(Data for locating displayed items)
----

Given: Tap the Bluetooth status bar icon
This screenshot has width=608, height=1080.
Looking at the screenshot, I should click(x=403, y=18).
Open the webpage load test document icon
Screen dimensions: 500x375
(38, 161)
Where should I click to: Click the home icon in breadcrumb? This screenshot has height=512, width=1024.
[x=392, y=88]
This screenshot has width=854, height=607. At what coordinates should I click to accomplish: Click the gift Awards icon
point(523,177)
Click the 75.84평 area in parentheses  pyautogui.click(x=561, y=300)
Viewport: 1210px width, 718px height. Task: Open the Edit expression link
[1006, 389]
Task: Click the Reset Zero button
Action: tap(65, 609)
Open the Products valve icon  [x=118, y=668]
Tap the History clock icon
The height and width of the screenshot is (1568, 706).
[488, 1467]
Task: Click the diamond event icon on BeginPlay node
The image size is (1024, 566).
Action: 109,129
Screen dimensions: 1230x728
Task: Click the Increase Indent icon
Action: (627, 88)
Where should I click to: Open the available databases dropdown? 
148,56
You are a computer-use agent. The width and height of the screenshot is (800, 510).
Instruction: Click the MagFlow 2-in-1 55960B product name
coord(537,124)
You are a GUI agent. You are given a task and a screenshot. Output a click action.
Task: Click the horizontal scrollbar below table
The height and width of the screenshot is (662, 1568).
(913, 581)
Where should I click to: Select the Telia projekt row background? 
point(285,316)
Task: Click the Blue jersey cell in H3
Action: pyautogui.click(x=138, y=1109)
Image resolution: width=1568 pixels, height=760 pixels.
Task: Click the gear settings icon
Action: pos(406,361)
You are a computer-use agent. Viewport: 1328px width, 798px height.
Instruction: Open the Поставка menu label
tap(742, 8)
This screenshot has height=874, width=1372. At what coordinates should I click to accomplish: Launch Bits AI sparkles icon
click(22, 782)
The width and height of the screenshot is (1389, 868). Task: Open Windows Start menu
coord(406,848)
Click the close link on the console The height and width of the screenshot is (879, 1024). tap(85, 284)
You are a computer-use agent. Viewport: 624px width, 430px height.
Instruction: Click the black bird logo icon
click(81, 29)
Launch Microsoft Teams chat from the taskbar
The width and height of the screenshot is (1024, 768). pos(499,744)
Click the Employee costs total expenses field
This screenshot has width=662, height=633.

----

## The problem
Give the lines of the data as a numbered list, omitting any blank lines, from the line containing "You are a computer-use agent. Viewport: 1328px" up to and including the line containing "click(22, 782)".

## Answer to this exercise
1. You are a computer-use agent. Viewport: 1328px width, 798px height.
2. Instruction: Open the Поставка menu label
3. tap(742, 8)
4. This screenshot has height=874, width=1372. At what coordinates should I click to accomplish: Launch Bits AI sparkles icon
5. click(22, 782)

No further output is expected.